> **Directions**
Output the full listing below exactly.

> **Source information**

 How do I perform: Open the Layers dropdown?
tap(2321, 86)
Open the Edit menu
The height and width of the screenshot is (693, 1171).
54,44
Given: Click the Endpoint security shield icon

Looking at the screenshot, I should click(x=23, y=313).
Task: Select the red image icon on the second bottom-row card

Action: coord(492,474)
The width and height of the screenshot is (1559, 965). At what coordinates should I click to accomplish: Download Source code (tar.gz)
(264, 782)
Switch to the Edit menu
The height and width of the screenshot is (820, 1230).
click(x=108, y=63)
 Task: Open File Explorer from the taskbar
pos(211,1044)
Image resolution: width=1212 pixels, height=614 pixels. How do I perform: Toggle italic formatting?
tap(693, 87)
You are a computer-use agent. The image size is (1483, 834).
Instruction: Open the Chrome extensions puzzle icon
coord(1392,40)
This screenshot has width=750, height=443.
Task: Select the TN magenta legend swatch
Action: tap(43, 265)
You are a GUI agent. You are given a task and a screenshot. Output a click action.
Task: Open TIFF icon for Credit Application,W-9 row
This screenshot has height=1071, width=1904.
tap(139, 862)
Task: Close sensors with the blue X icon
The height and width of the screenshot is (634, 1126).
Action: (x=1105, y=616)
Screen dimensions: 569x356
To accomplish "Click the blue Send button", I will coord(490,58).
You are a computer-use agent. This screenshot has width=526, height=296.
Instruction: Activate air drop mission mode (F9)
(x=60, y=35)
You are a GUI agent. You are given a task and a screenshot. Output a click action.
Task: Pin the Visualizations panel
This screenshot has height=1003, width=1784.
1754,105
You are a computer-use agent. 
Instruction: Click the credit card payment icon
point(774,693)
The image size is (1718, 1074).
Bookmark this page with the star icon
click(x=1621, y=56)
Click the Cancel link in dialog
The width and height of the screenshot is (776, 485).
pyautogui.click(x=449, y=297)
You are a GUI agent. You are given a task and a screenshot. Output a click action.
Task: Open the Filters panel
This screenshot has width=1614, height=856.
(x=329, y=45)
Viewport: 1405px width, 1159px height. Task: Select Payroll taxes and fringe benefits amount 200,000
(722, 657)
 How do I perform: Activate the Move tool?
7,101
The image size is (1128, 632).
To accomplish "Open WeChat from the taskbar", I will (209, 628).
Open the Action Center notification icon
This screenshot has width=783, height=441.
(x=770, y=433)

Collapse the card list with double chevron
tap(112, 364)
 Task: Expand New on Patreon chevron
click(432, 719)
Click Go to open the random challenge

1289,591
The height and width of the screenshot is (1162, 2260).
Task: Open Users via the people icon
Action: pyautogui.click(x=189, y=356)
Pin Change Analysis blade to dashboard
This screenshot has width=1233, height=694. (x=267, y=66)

> **Result for this task**
 How do I perform: Open the Layers dropdown?
tap(2321, 86)
Open the Edit menu
The height and width of the screenshot is (693, 1171).
54,44
Given: Click the Endpoint security shield icon

Looking at the screenshot, I should click(x=23, y=313).
Task: Select the red image icon on the second bottom-row card

Action: coord(492,474)
The width and height of the screenshot is (1559, 965). At what coordinates should I click to accomplish: Download Source code (tar.gz)
(264, 782)
Switch to the Edit menu
The height and width of the screenshot is (820, 1230).
click(x=108, y=63)
 Task: Open File Explorer from the taskbar
pos(211,1044)
Image resolution: width=1212 pixels, height=614 pixels. How do I perform: Toggle italic formatting?
tap(693, 87)
You are a computer-use agent. The image size is (1483, 834).
Instruction: Open the Chrome extensions puzzle icon
coord(1392,40)
This screenshot has width=750, height=443.
Task: Select the TN magenta legend swatch
Action: tap(43, 265)
You are a GUI agent. You are given a task and a screenshot. Output a click action.
Task: Open TIFF icon for Credit Application,W-9 row
This screenshot has height=1071, width=1904.
tap(139, 862)
Task: Close sensors with the blue X icon
The height and width of the screenshot is (634, 1126).
Action: (x=1105, y=616)
Screen dimensions: 569x356
To accomplish "Click the blue Send button", I will coord(490,58).
You are a computer-use agent. This screenshot has width=526, height=296.
Instruction: Activate air drop mission mode (F9)
(x=60, y=35)
You are a GUI agent. You are given a task and a screenshot. Output a click action.
Task: Pin the Visualizations panel
This screenshot has height=1003, width=1784.
1754,105
You are a computer-use agent. 
Instruction: Click the credit card payment icon
point(774,693)
The image size is (1718, 1074).
Bookmark this page with the star icon
click(x=1621, y=56)
Click the Cancel link in dialog
The width and height of the screenshot is (776, 485).
pyautogui.click(x=449, y=297)
You are a GUI agent. You are given a task and a screenshot. Output a click action.
Task: Open the Filters panel
This screenshot has width=1614, height=856.
(x=329, y=45)
Viewport: 1405px width, 1159px height. Task: Select Payroll taxes and fringe benefits amount 200,000
(722, 657)
 How do I perform: Activate the Move tool?
7,101
The image size is (1128, 632).
To accomplish "Open WeChat from the taskbar", I will (209, 628).
Open the Action Center notification icon
This screenshot has width=783, height=441.
(x=770, y=433)

Collapse the card list with double chevron
tap(112, 364)
 Task: Expand New on Patreon chevron
click(432, 719)
Click Go to open the random challenge

1289,591
The height and width of the screenshot is (1162, 2260).
Task: Open Users via the people icon
Action: pyautogui.click(x=189, y=356)
Pin Change Analysis blade to dashboard
This screenshot has width=1233, height=694. (x=267, y=66)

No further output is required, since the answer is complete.